Human contact is at the heart of Pecha Kucha

Meeting of the minds
By MARION DAVIS  |  August 4, 2010

The setting was perfect: outdoors at the Steel Yard, on the city's West side, on a clear summer night, with free wine and beer, a Haven Brothers truck, and big, spectacular art all around — from a sculpture made of bicycle parts to the Flower Tower, a 10-foot pyramid of plants.

The theme last week was "Back to Nature," inspired by the Wooly Fair, the annual carnival at the Steel Yard and Monohasset Mill that was happening two days later. But as always at Pecha Kucha Providence, what people did with the concept was up to them.

"The Wooled," as the carnival organizers call themselves, offered a preview, complete with Honey Bunny Security girls and a glow-in-the-dark juggling act. Mark Van Noppen, who works in real estate, showed his almost abstract-looking photographs of an icy pond near his home. Yarrow Thorne, a student at RISD, brought his team's entry for the NASA Moon Buggy Race, a super-light cart that folds into a box, and offered rides at intermission.

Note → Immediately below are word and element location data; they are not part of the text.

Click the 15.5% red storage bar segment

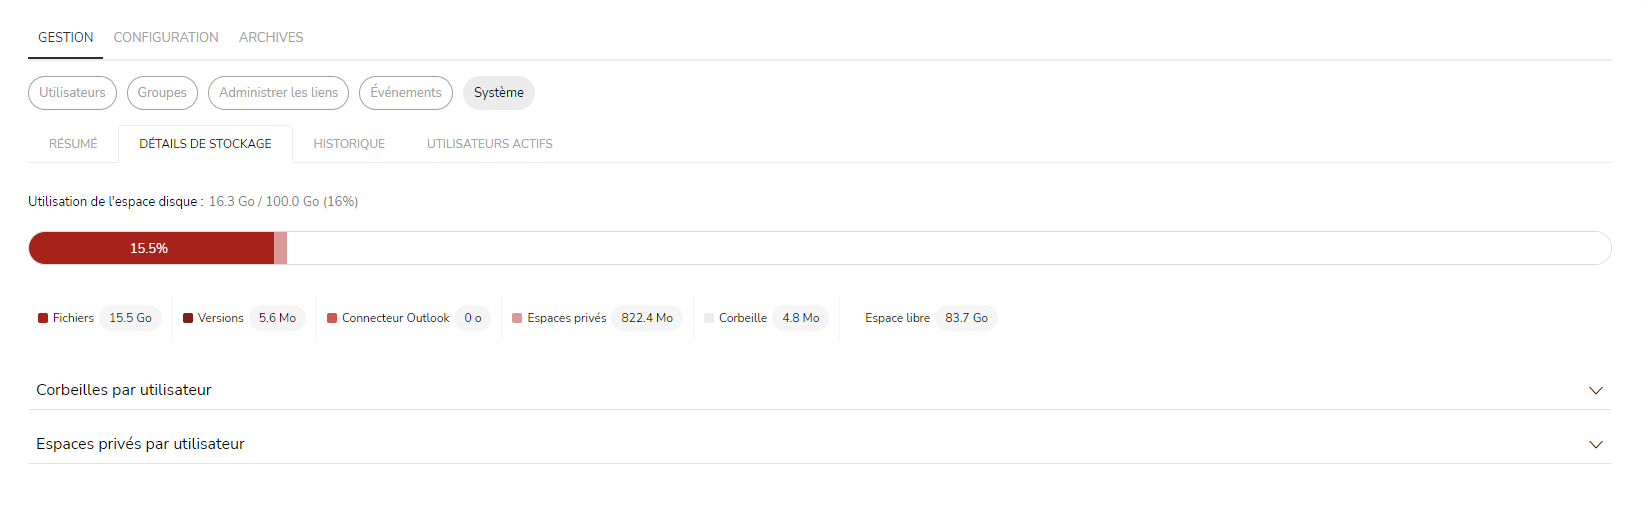click(151, 248)
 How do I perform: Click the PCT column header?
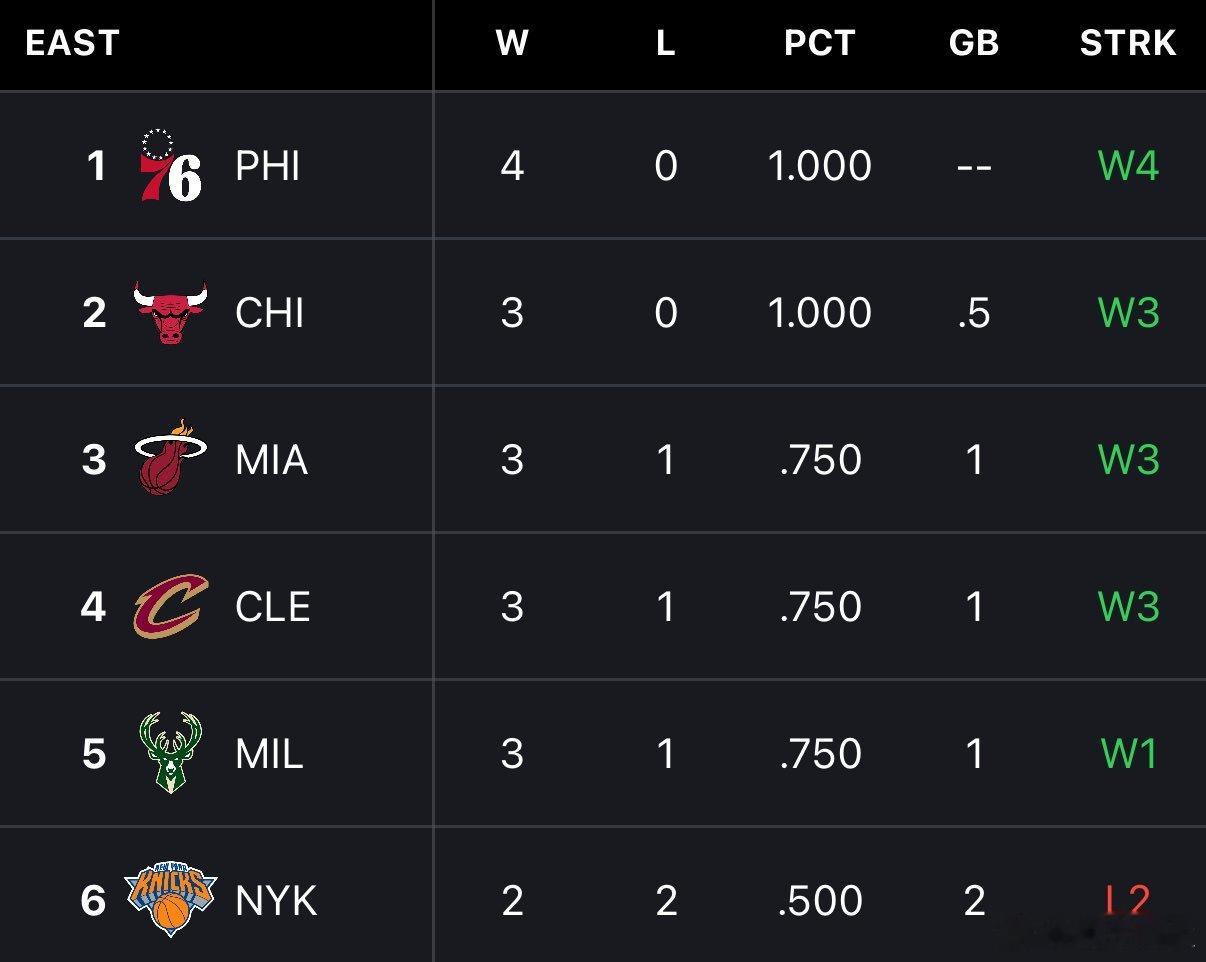(819, 43)
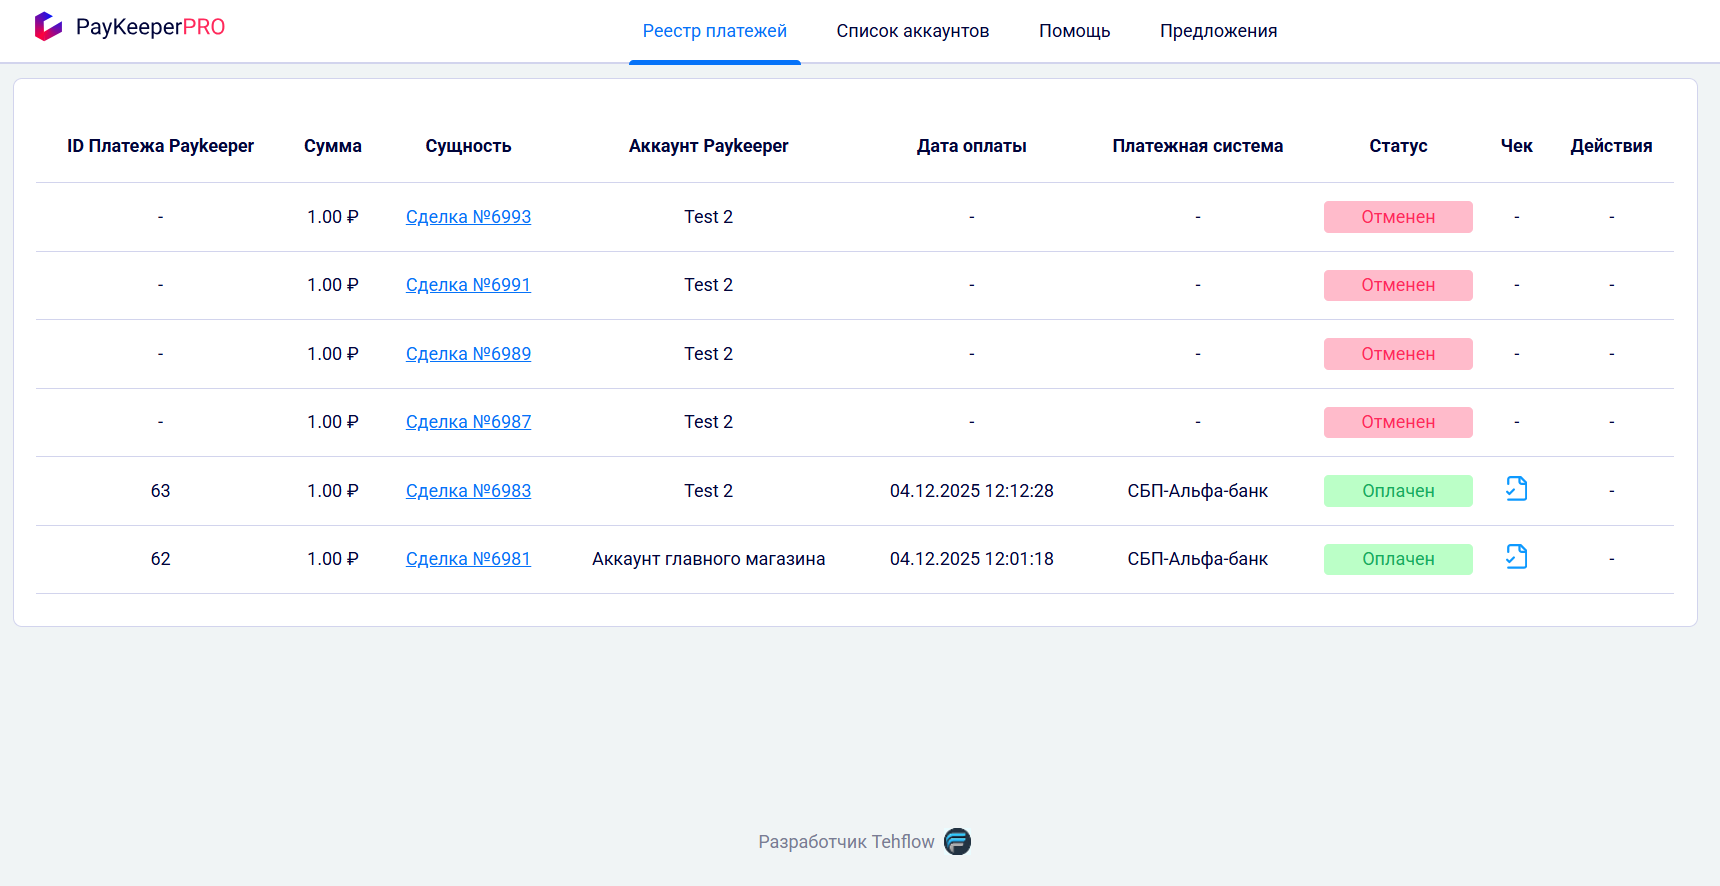
Task: Click Оплачен status badge for payment 63
Action: 1397,491
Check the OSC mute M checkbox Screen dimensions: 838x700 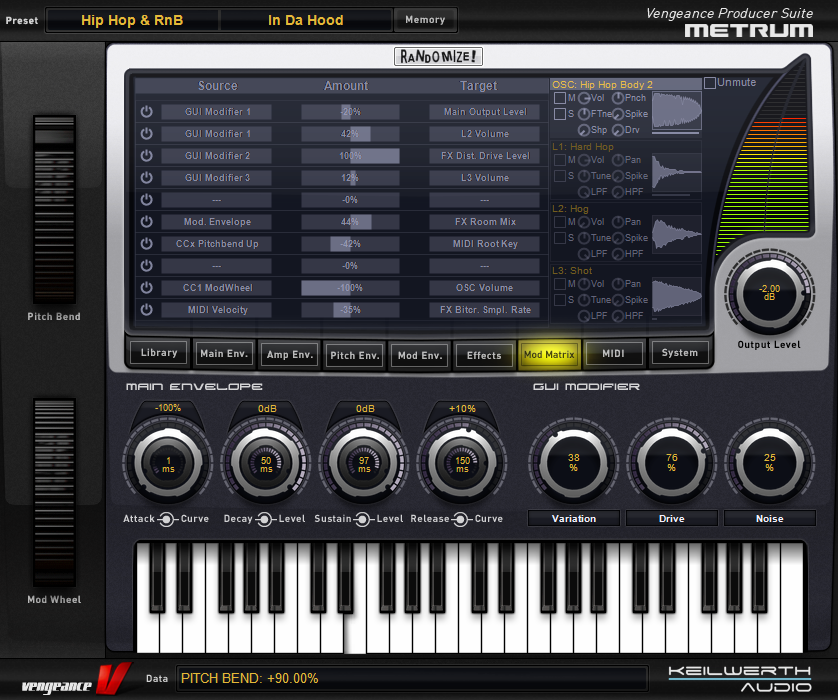click(x=560, y=98)
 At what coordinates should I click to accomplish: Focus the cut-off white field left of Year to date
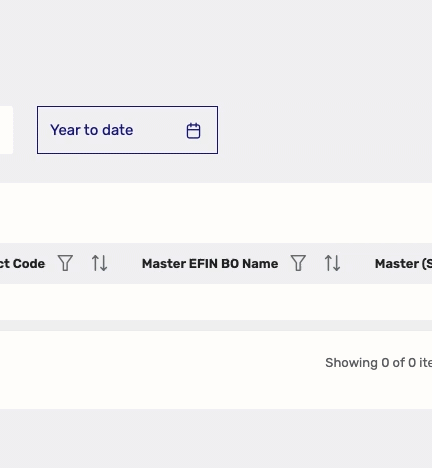(6, 130)
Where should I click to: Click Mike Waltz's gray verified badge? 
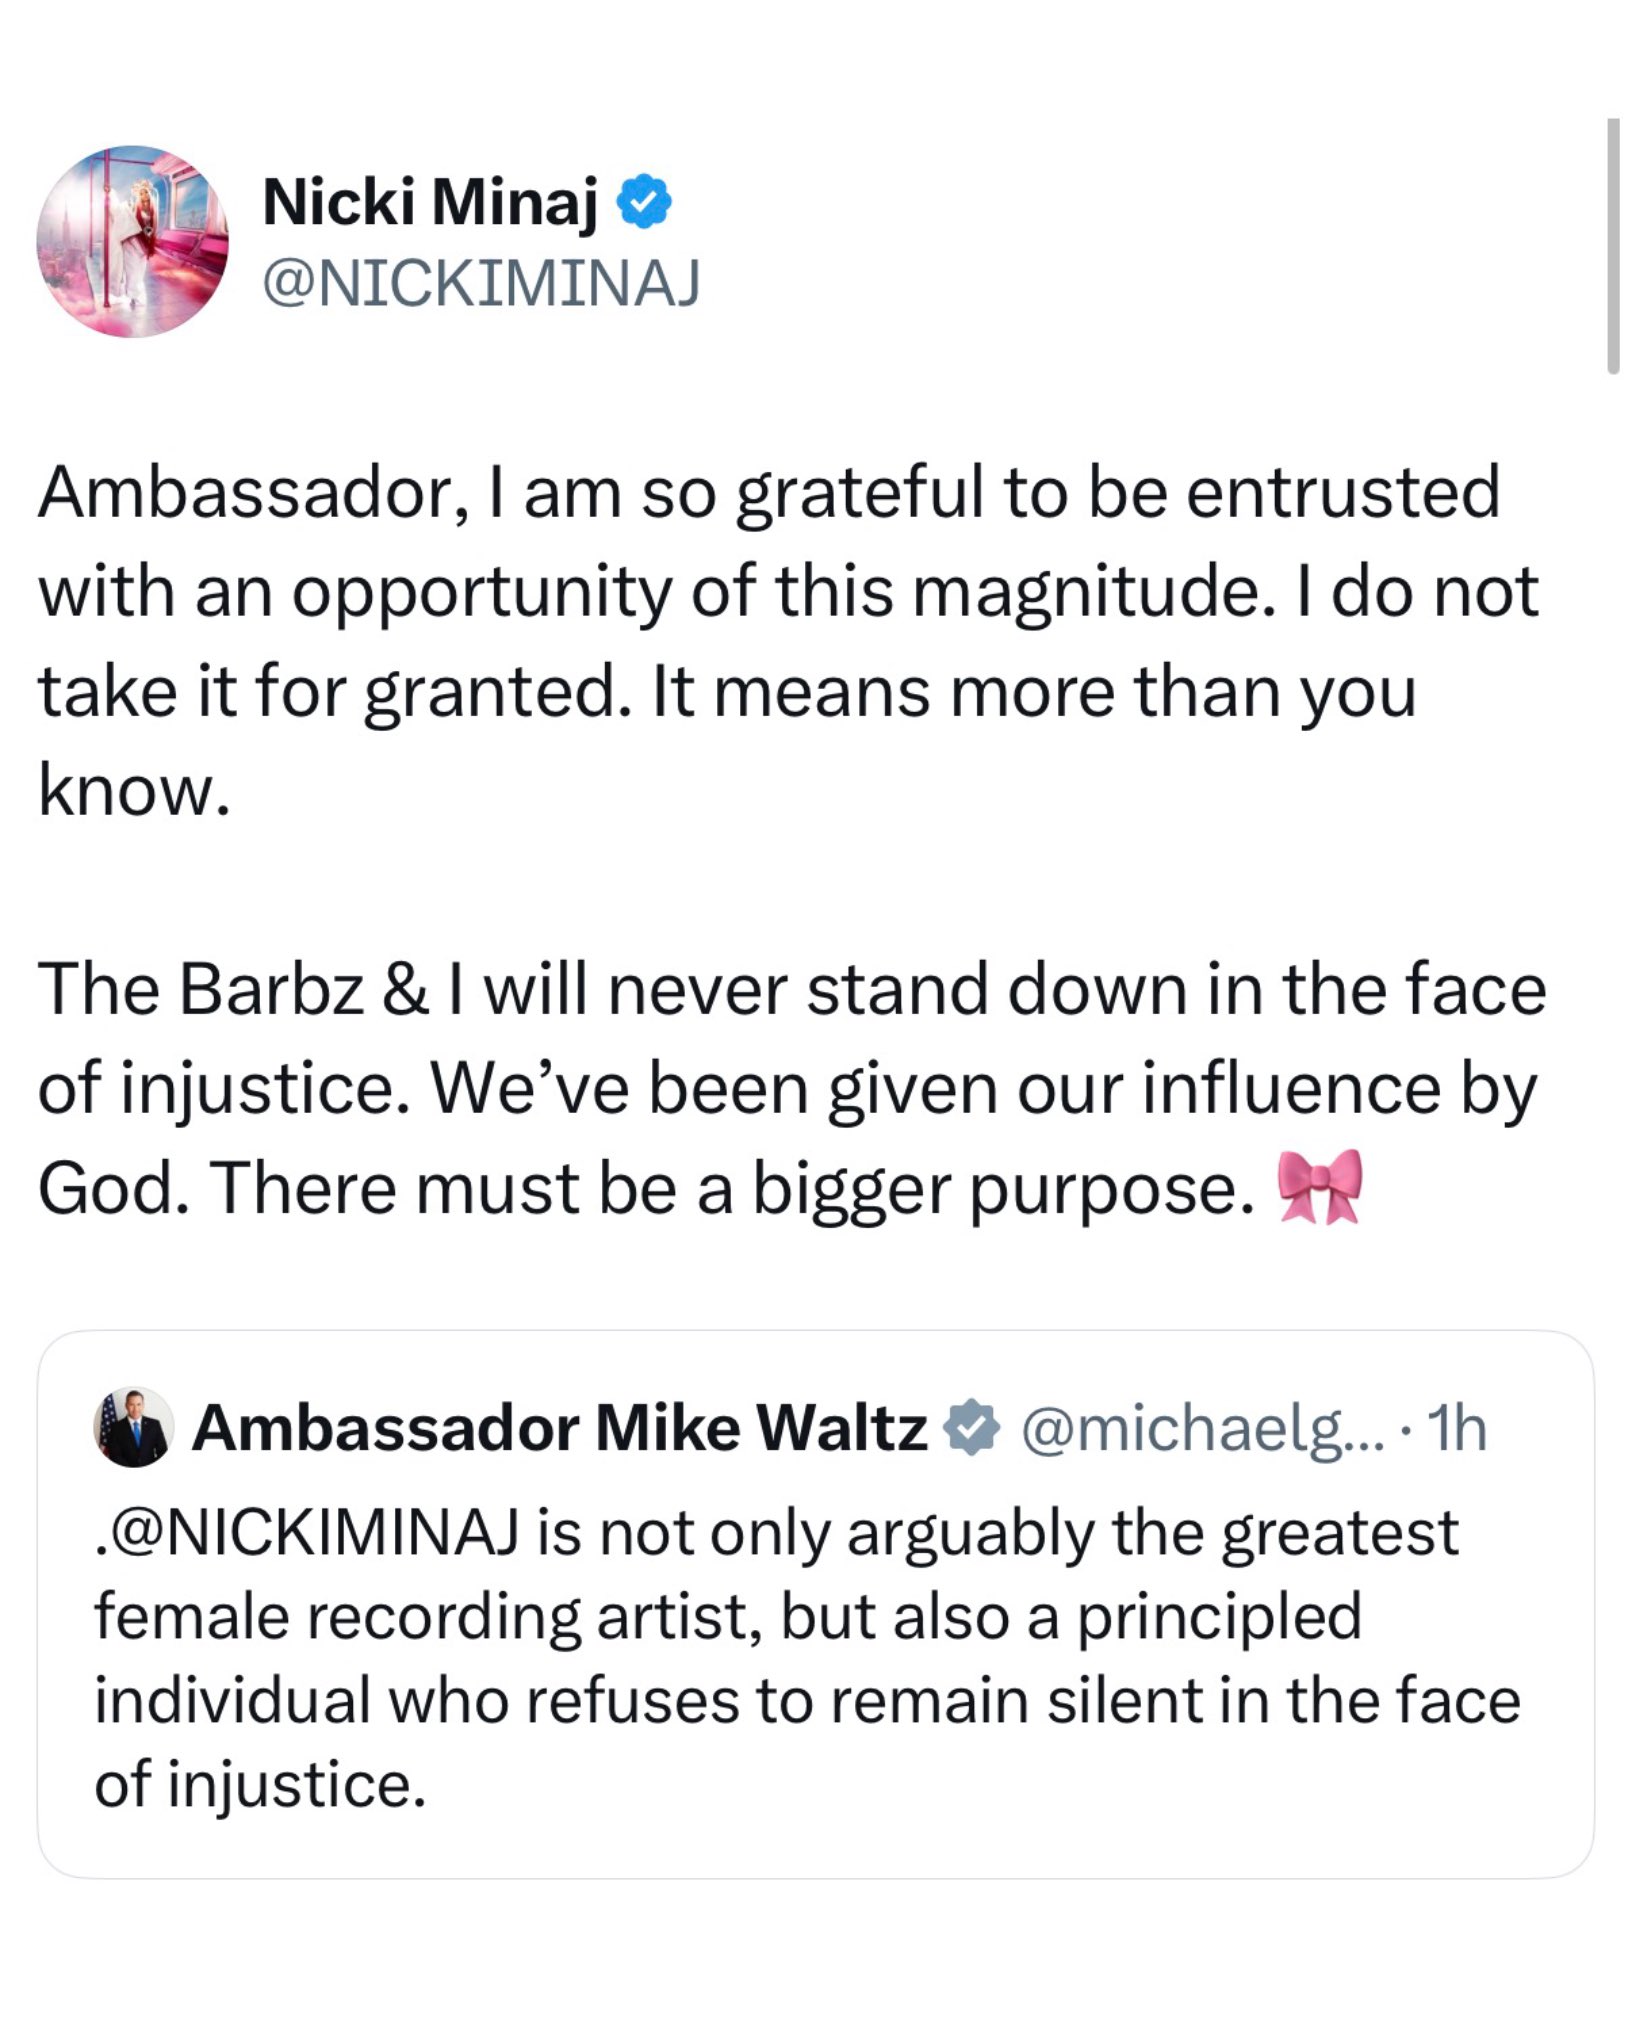(972, 1427)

This is what draws well more than 100 people each month — sometimes twice that many — to gatherings at venues across the city: a wildly diverse mix of presentations by artists, designers, activists, and more, each formatted as a slideshow with 20 slides shown for 20 seconds apiece.

Since its debut in March 2009, Pecha Kucha (pronounced p'CHAH ku'CHAH) has been enormously popular, far exceeding the expectations of founder Stephanie Gerson, a 29-year-old social-networking consultant who started the series soon after arriving here from San Francisco.

Created in Tokyo in 2003 to help young designers meet, network, and share their side projects, Pecha Kucha is now an international phenomenon, with chapters in 330 cities, from Glasgow to Mumbai to Cleveland. Gerson knew it from San Francisco and thought it would appeal to artists here. She signed a contract with the Tokyo office and jumped in.

The first event packed the basement of Local 121, drawing RISD students and a broad swath of people active in the creative community, in technology, and in social entrepreneurship. From there, the word spread quickly, attracting an even more diverse audience.

Gerson says she now realizes "how ripe Providence was for Pecha Kucha.

"There's a very strong art and design scene, but that doesn't matter that much because Pecha Kucha is pretty diverse: anything from arts to politics to health, activism, education," she says. The real key is "the size of the city and just how dense the social network is."

Whereas in San Francisco people attend Pecha Kucha as one of many interesting activities, in Providence it quickly became "a community event," she says, part of the social fabric, with a loyal following that extends far beyond the art and design world.

Providence sorely needed that, says John Speck, a Web 2.0 expert who is active in local issues. The IT sector had the monthly Providence Geeks dinner and "it was a galvanizing force; it really was great for morale." Pecha Kucha, he says, did the same for creative types in the city.

Speck presented at the first event, sharing his photos of the Apex building in Pawtucket, accompanied by a poem likening it to Mount Fuji, "always in view." A year later, he did an interactive choral piece using just the words "Pecha Kucha."